September 17, 2018
Blast from the past: The Wrong Stuff — Mountaineer Ed Viesturs on making mistakes
You've written that the worst mistake of your climbing career occurred on K2 — which is a bad place for a mistake, given its reputation as the deadliest mountain in the world. Can you describe what happened?
I was with two other climbers trying to make the summit, and we'd had to sit at our high camp for three nights waiting for the weather to clear. Finally we had what we thought was a window of opportunity, so we started climbing. About halfway into the day, the clouds below us slowly engulfed us, and it started to snow pretty heavily. I always contemplate going down even as I'm going up, and I was thinking, "You know what? Six, seven, eight, nine hours from now, when we're going down, there's going to be a tremendous amount of new snow, and the avalanche conditions could be huge."
I talked to my partners, and either I was overreacting or they were underreacting, because they were like, "What do you mean? This is fine." So I was kind of alone in my quandary. I knew I was making a mistake; I knew I should just simply go down, that I should unrope and leave my partners and let them go, but I kept putting off that decision, until eventually we got to the top. When we got down to camp that night, I was not pleased with what I had done. I'd have to say that was the biggest mistake I've ever made in my climbing career.
Really? Given the many fatal mistakes made on mountains every year, this doesn't sound so bad. You made it down safely, after all.
Yeah, but a mistake is a mistake even if you get away with it. Even though we succeeded, I don't ever want to do that again. I felt on the way down that the conditions were pretty desperate. We could've gone down in an avalanche at any minute.
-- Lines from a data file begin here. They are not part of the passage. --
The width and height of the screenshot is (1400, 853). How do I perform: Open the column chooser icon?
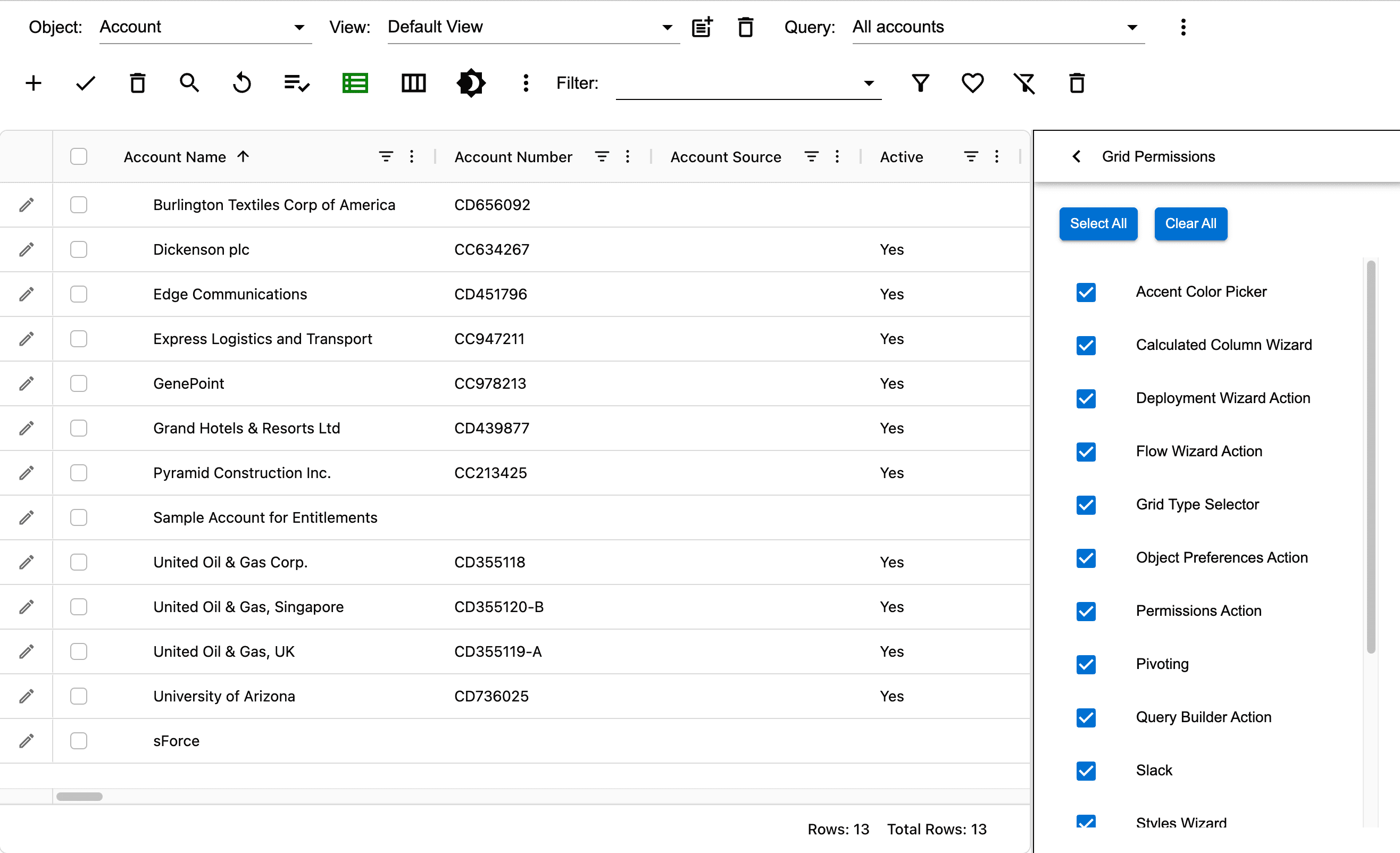point(413,83)
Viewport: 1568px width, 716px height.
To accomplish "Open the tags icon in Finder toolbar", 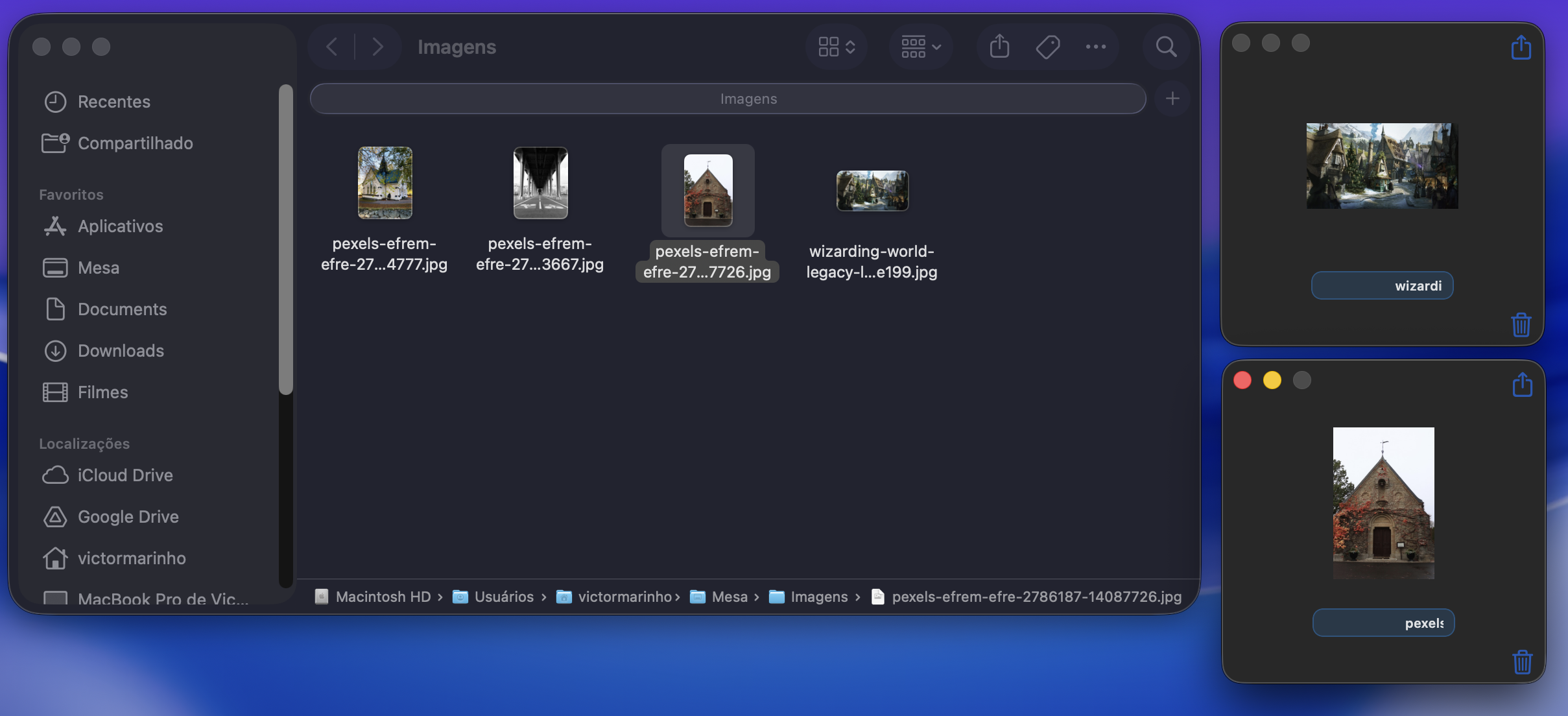I will point(1047,47).
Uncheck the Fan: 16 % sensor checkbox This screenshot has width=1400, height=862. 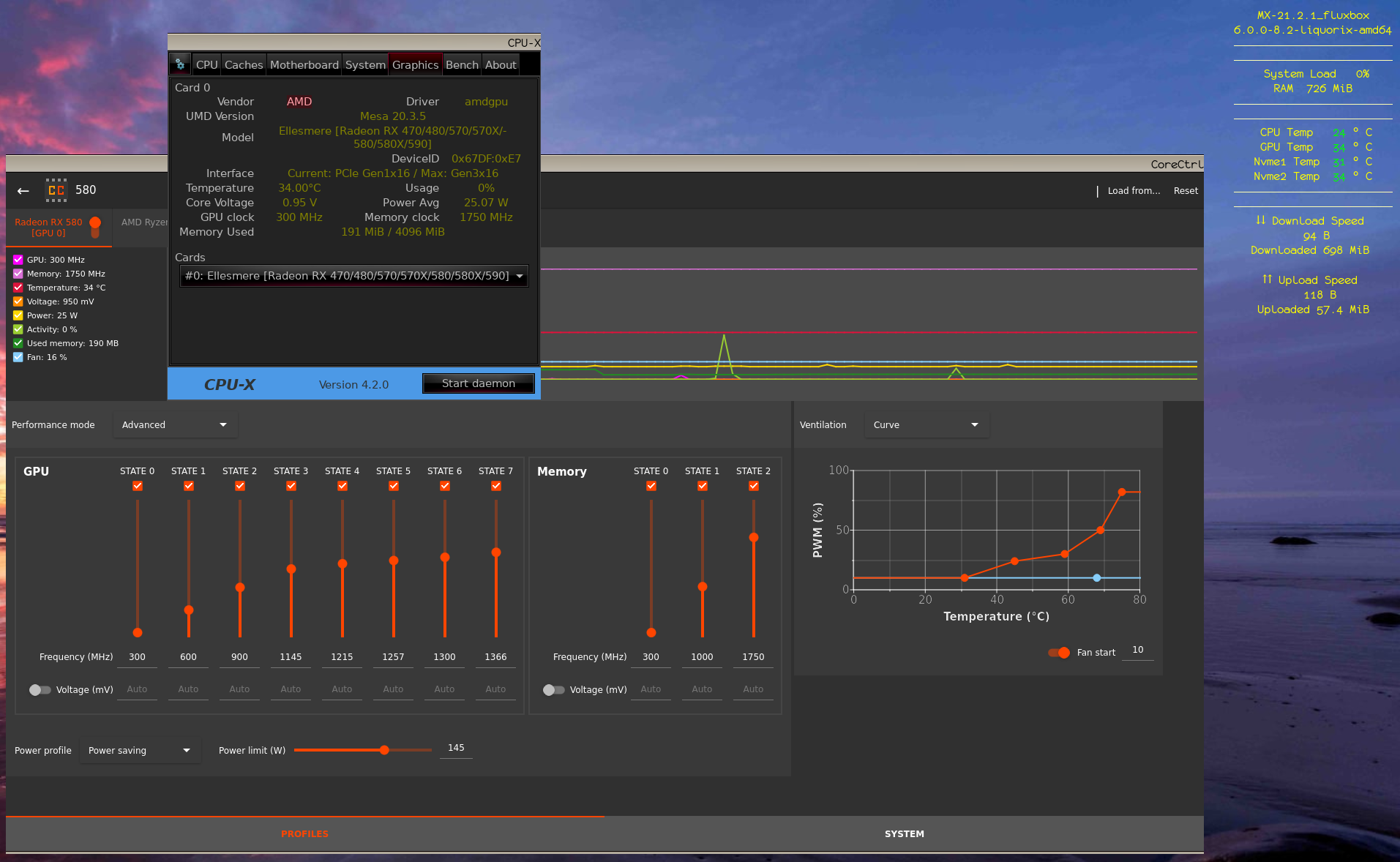pos(18,357)
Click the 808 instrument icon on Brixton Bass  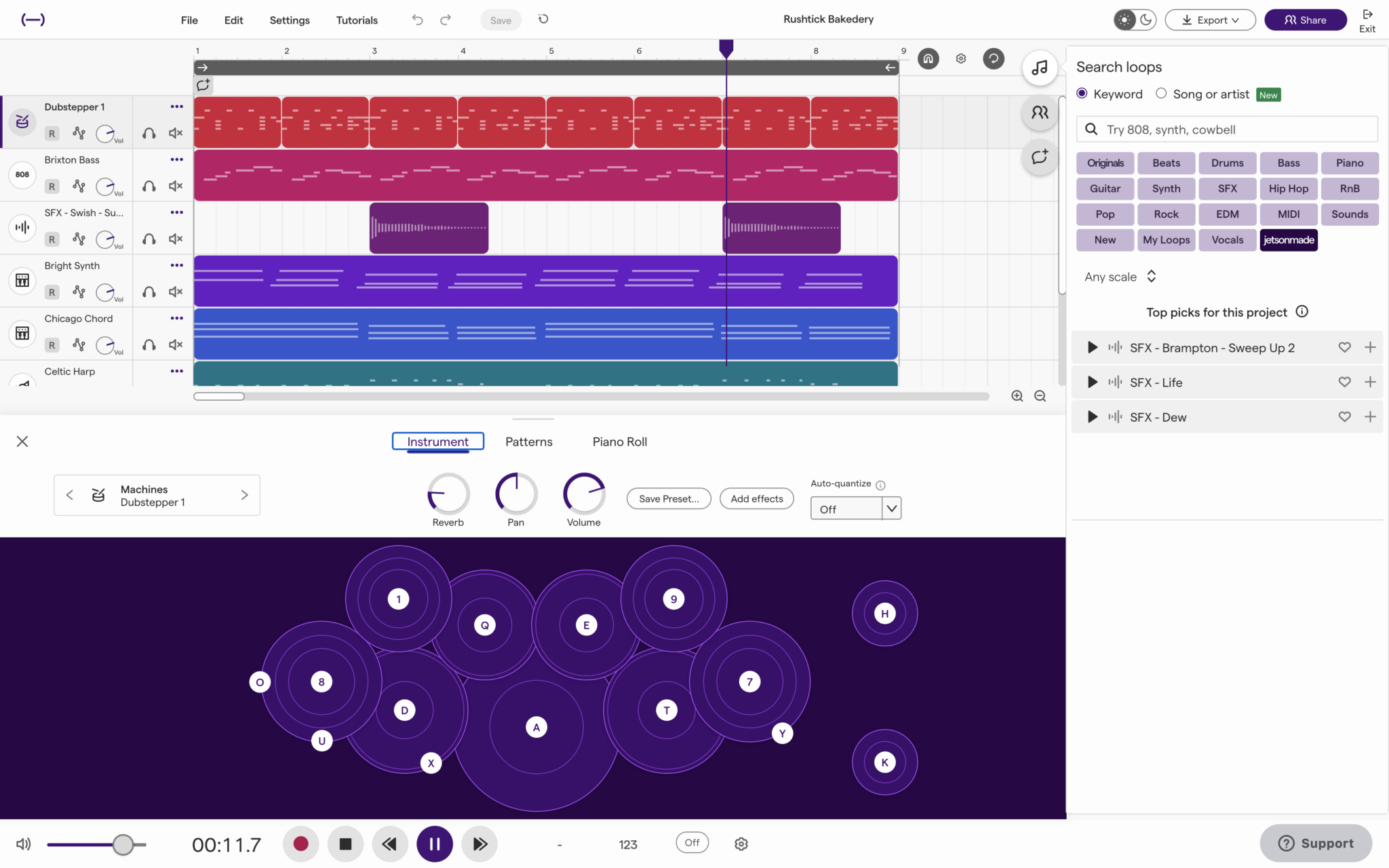tap(22, 175)
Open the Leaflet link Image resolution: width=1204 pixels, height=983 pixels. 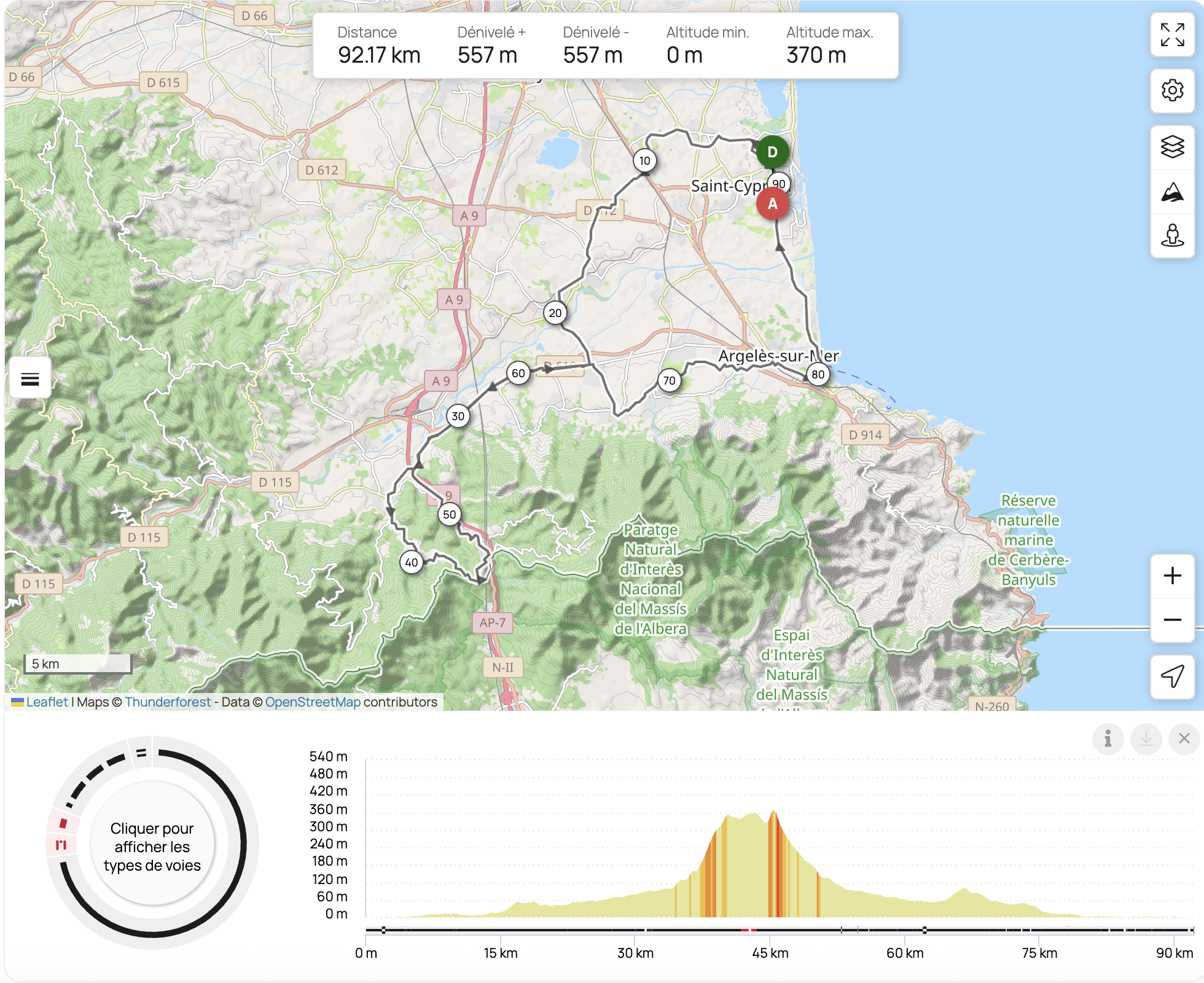(x=47, y=702)
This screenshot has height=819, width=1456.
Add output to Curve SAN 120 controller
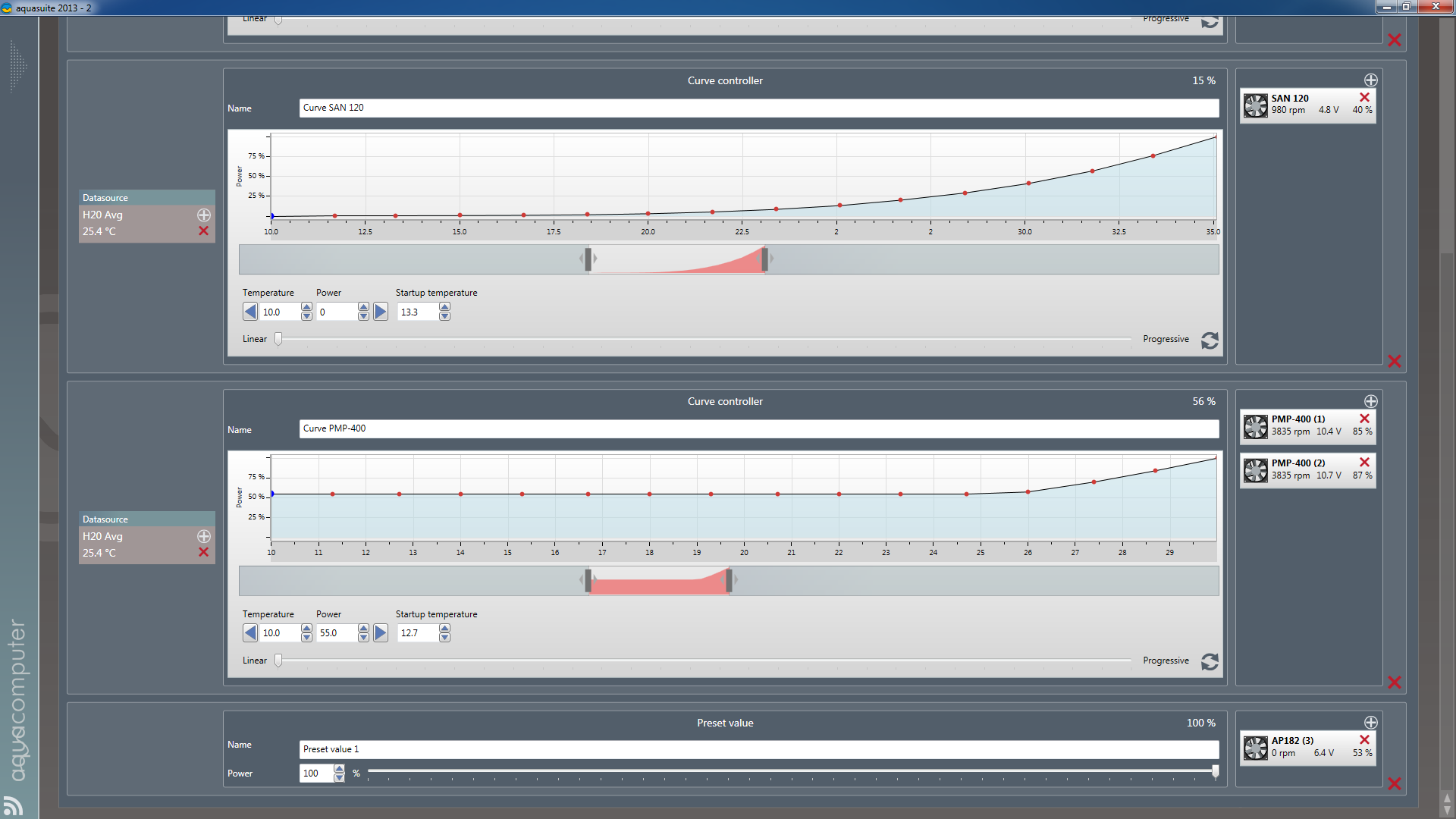tap(1370, 80)
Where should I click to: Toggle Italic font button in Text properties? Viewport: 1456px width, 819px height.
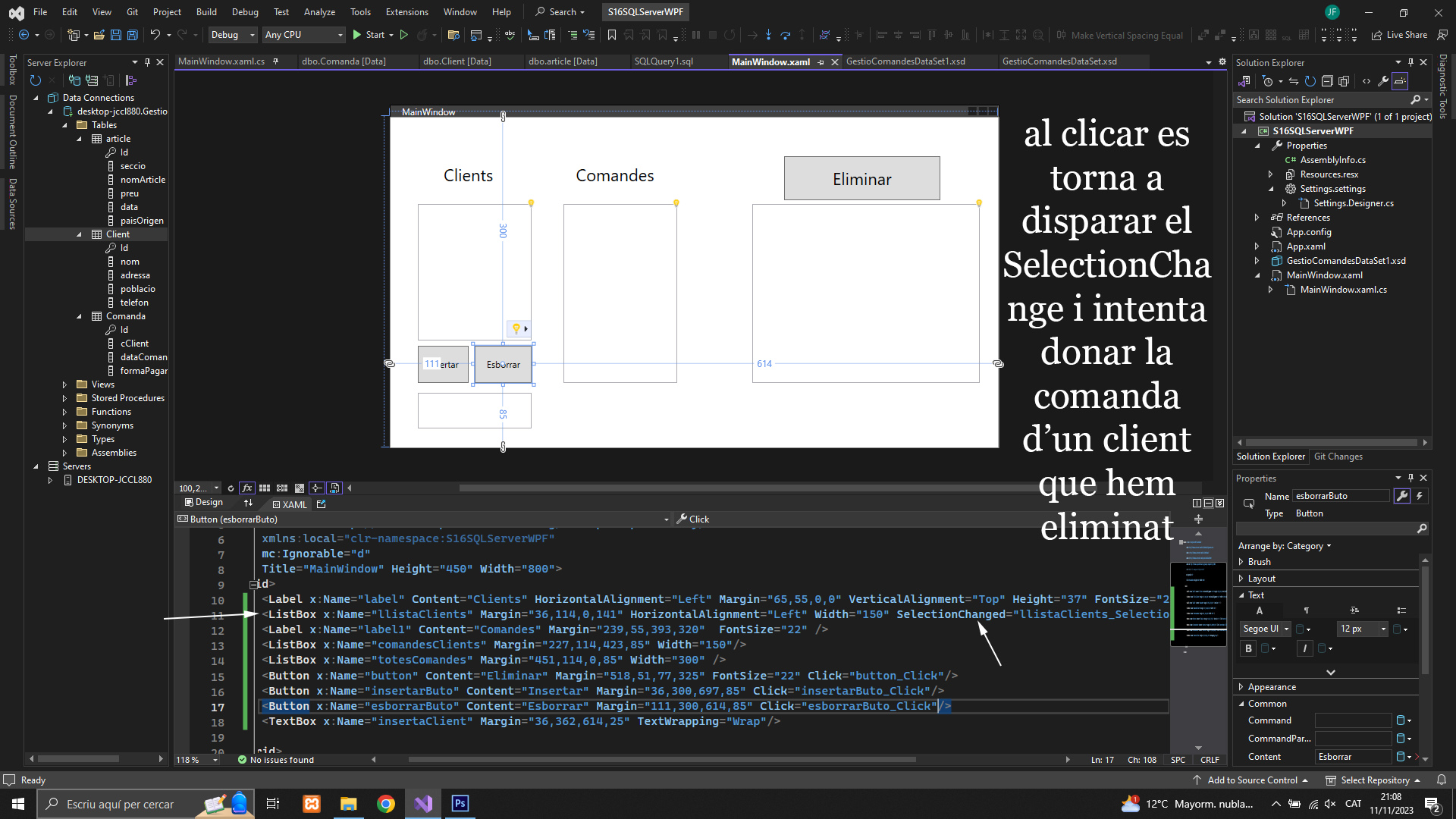click(1304, 648)
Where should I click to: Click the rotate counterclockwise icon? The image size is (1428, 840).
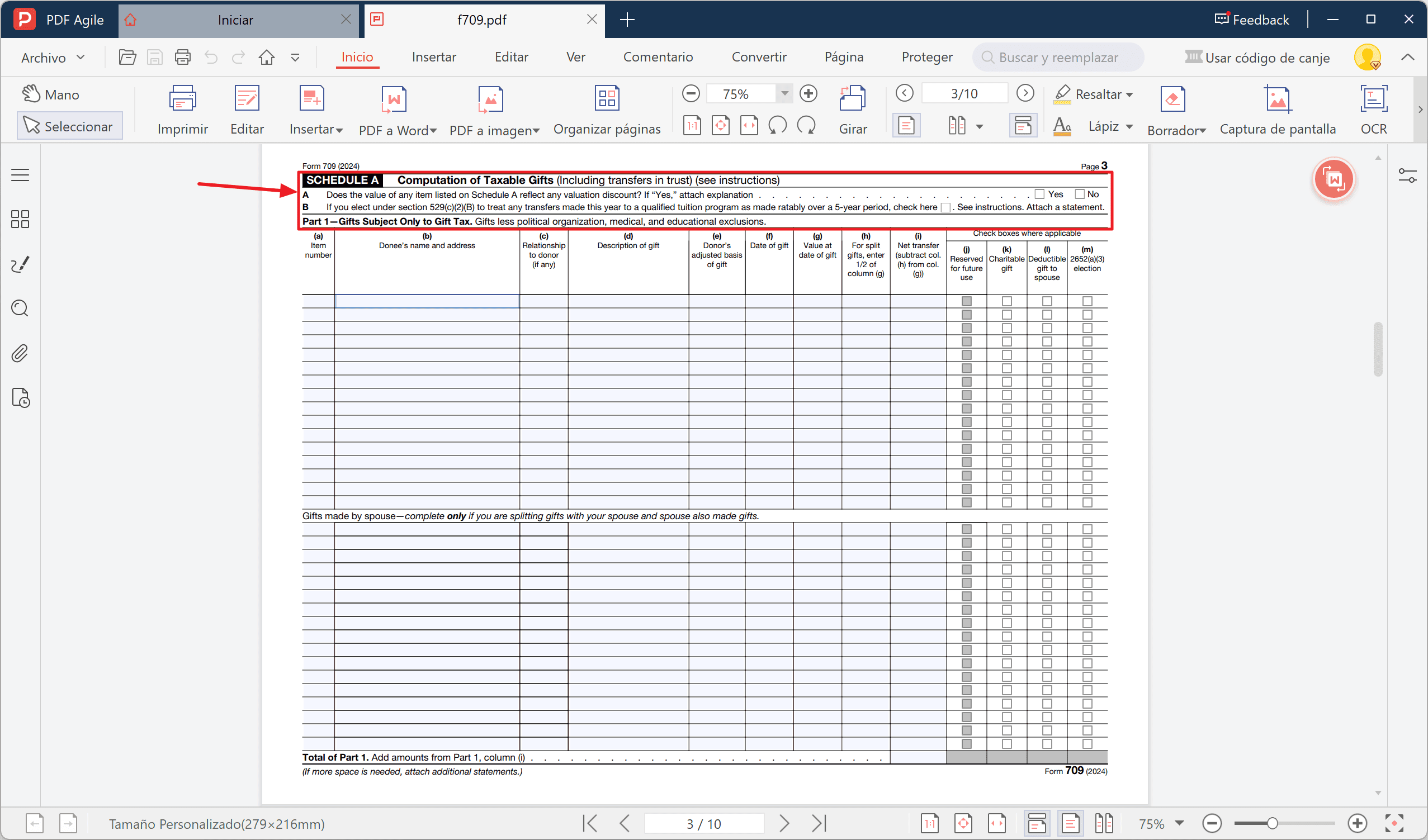pyautogui.click(x=777, y=125)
We just got really, really lucky. There were moments I was convinced we weren't going to make it down, when I said [to myself], "Ed, you've made the last and most stupid mistake of your life."
I think a lot of people, when they survive a situation like that, they're willing to do it again. They're like, "Well, you know I got away with it one time, I can probably get away with it again." You do that too many times and sooner or later, it's not going to work out.
Did you make more mistakes early on in your climbing career? There's that old saw about how experience is just another name for having made a lot of mistakes.
I don't really look back and say, "Oh my God, that thing I did was really idiotic, how could I have done that?" I think I always wanted to be careful. I didn't want to die in the mountains. I do think, though, that as I climbed more, I became more conservative, just because of all the things I'd learned. When you're less experienced, you don't even know about the mistakes you're making.
Speaking of conservative decisions, I heard you once turned around when you were 300 feet from the summit of Mount Everest. Three hundred feet out of, what, 29,029?
Yeah. That was my first trip to Everest, and I was like — daaaaaaahhh! You know, there's the top, I could see the top, 300 feet away. But it was the obvious decision; all the indications were that we needed to turn around, and I just realized that I was going to have to go home and come back another year. And even though it was slightly frustrating, I wasn't disappointed. If I have to turn around because of conditions beyond my control, as long as I haven't given up physically or mentally, I don't call those failures. I can live with those.
When the stakes are big, the small stuff matters.
Climbing is the small stuff. The higher you climb, the less and less chance you have of being rescued. And that's when minor mistakes have huge, huge consequences. These high-altitude mountains are one of the few places on the planet where there is literally no help. If you screw up and break a leg, it's up to your partner to get you down. If he can't, you're dead. It's one of the few places in the world where your decisions have real consequences. I think a lot of people don't ever experience that — "Man, every decision I make has a consequence right now." That's a very interesting feeling.
The majority of accidents and deaths in the mountains are what I call self-inflicted. You make bad decisions, you choose to climb in bad weather, you make a dumb mistake like not clipping into a rope or not putting on your crampons, and then in a heartbeat, it falls apart. It's those little things that you have to constantly remind yourself about. It doesn't matter if I've been doing this for 30 years; I still have to be just as careful. But I think as you do something more and more, you have the tendency to become complacent.
I'm reminded of an old saw: "There are old mountain climbers, and there are bold mountain climbers, but there are no old, bold mountain climbers."